# [Data for this task]
----

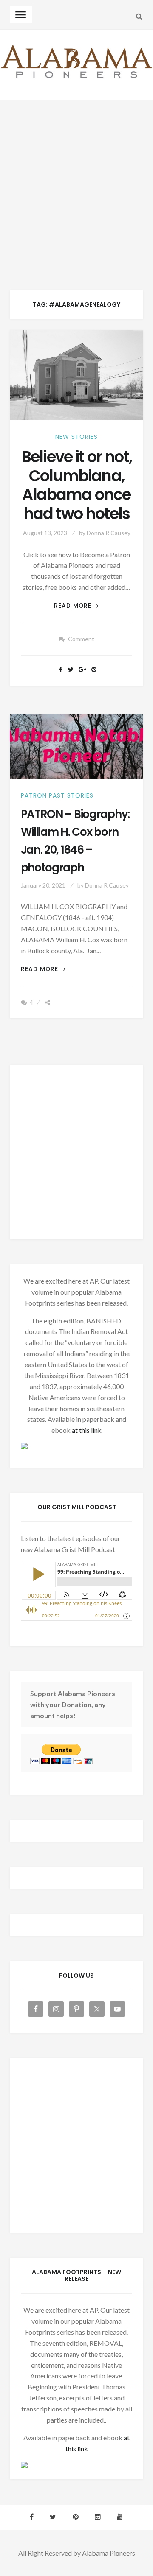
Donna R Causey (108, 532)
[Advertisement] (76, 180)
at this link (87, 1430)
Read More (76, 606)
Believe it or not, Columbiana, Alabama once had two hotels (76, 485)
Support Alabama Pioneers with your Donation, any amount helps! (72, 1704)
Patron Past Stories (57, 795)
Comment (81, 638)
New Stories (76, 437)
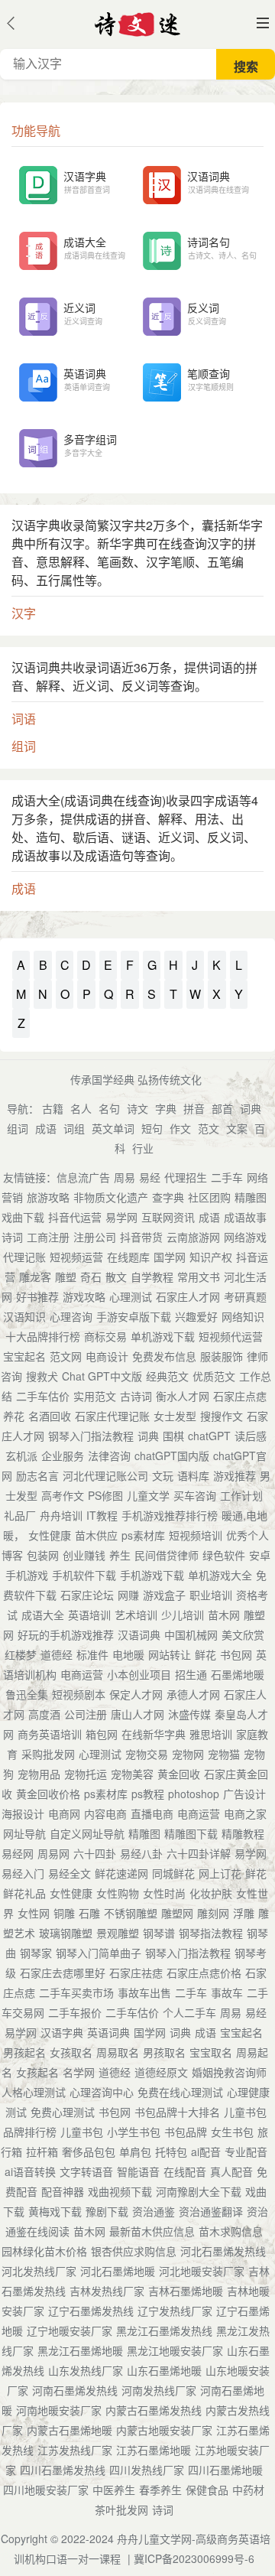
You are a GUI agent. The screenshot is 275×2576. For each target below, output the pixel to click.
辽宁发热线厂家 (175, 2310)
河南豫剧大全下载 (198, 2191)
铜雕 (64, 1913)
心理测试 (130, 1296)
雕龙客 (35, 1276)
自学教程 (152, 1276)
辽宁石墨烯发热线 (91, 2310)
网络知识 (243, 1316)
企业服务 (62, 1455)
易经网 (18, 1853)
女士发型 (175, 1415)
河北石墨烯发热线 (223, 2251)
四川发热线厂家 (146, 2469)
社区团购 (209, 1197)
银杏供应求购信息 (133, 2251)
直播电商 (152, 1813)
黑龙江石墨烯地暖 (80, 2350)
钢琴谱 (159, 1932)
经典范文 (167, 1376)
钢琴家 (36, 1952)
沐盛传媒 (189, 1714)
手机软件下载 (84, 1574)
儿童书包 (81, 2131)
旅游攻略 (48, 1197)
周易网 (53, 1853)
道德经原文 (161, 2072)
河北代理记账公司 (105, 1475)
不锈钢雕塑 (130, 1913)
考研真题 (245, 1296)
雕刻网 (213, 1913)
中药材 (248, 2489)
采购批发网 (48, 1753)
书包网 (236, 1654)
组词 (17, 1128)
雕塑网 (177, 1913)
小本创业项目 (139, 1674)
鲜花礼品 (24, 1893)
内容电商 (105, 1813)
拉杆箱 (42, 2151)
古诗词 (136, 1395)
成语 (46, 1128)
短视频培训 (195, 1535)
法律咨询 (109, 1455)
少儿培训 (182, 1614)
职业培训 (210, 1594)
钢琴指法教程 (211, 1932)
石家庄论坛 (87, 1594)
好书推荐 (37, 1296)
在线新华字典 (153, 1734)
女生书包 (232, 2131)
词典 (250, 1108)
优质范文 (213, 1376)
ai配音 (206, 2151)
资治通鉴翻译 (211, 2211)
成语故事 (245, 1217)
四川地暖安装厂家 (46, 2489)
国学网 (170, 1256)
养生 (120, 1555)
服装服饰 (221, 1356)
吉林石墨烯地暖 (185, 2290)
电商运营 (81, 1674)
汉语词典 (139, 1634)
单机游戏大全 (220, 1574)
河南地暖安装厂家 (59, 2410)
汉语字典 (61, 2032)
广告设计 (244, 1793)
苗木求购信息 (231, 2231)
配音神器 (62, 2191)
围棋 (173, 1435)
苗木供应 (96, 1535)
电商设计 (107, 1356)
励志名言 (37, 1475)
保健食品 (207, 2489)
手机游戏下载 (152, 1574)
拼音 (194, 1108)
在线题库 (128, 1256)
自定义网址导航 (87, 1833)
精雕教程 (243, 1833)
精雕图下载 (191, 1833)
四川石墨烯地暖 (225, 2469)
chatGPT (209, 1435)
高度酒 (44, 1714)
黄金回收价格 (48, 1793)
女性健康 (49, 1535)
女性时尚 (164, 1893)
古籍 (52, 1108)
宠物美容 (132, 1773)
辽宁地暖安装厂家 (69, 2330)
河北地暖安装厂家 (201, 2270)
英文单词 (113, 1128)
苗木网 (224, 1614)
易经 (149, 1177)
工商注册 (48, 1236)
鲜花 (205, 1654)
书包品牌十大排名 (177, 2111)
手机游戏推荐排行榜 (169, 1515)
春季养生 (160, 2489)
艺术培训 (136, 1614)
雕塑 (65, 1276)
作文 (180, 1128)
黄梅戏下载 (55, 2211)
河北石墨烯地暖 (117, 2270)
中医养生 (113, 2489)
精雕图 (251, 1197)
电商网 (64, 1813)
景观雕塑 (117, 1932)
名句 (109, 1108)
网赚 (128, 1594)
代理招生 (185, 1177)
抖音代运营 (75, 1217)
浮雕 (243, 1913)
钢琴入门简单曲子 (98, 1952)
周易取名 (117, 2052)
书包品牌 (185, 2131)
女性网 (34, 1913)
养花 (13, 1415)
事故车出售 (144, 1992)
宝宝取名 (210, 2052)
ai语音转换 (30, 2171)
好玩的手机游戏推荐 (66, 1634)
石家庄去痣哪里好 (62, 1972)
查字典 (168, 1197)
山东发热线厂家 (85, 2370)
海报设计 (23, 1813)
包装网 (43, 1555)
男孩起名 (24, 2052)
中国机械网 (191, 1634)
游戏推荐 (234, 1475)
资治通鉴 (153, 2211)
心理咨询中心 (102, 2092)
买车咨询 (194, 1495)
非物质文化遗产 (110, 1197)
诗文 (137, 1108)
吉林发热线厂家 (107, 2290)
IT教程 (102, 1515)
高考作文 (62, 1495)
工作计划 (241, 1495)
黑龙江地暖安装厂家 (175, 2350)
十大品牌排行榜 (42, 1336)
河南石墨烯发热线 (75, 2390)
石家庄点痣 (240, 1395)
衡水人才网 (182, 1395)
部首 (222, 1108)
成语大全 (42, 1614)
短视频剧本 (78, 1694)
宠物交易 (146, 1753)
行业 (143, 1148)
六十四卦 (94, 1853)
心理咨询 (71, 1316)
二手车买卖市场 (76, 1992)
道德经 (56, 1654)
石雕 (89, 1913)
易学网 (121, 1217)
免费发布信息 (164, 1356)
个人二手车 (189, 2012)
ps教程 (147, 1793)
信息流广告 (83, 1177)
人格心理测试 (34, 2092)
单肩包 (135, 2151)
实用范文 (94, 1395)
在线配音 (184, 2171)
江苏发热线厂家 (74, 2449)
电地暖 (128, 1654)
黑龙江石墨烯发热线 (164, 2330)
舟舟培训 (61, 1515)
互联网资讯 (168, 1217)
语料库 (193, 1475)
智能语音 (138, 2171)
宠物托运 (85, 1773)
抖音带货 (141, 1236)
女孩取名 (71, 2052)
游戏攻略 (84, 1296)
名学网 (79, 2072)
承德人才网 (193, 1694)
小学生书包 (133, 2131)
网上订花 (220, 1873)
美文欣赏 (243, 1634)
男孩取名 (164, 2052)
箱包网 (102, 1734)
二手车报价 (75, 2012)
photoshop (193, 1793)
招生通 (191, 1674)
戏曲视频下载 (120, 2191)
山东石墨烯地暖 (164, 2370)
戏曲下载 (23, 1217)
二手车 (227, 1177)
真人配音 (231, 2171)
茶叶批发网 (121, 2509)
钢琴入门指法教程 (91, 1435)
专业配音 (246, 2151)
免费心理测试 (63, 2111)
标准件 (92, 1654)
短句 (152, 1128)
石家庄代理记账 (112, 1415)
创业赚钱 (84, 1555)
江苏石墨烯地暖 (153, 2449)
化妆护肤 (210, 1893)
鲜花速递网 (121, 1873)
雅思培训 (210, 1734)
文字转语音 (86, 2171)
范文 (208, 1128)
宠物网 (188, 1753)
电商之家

----

Every line between the one that contains "部首 (222, 1108)" and the last line of the listing, both included, should be retyped exactly, with nothing else added.

部首 (222, 1108)
成语大全 (42, 1614)
短视频剧本 (78, 1694)
宠物交易 (146, 1753)
行业 (143, 1148)
六十四卦 (94, 1853)
心理咨询 (71, 1316)
二手车买卖市场 (76, 1992)
道德经 (56, 1654)
石雕 (89, 1913)
易学网 (121, 1217)
免费发布信息 (164, 1356)
个人二手车 (189, 2012)
ps教程 (147, 1793)
信息流广告 (83, 1177)
人格心理测试 (34, 2092)
单肩包 (135, 2151)
实用范文 (94, 1395)
在线配音 (184, 2171)
江苏发热线厂家 (74, 2449)
电地暖 (128, 1654)
黑龙江石墨烯发热线 (164, 2330)
舟舟培训 (61, 1515)
互联网资讯 (168, 1217)
语料库 (193, 1475)
智能语音 (138, 2171)
宠物托运 (85, 1773)
抖音带货 (141, 1236)
女孩取名 (71, 2052)
游戏攻略 (84, 1296)
名学网 (79, 2072)
承德人才网 (193, 1694)
小学生书包 (133, 2131)
网上订花 (220, 1873)
美文欣赏 (243, 1634)
男孩取名 (164, 2052)
箱包网 (102, 1734)
二手车报价 (75, 2012)
photoshop (193, 1793)
招生通 (191, 1674)
戏曲视频下载 (120, 2191)
山东石墨烯地暖 (164, 2370)
戏曲下载 (23, 1217)
二手车 (227, 1177)
真人配音 (231, 2171)
茶叶批发网 (121, 2509)
钢琴入门指法教程 (91, 1435)
专业配音 (246, 2151)
免费心理测试 (63, 2111)
标准件 (92, 1654)
短句 (152, 1128)
石家庄代理记账 (112, 1415)
创业赚钱 (84, 1555)
江苏石墨烯地暖 (153, 2449)
化妆护肤 (210, 1893)
鲜花速递网 (121, 1873)
雅思培训 (210, 1734)
文字转语音 (86, 2171)
范文 (208, 1128)
宠物网 (188, 1753)
电商之家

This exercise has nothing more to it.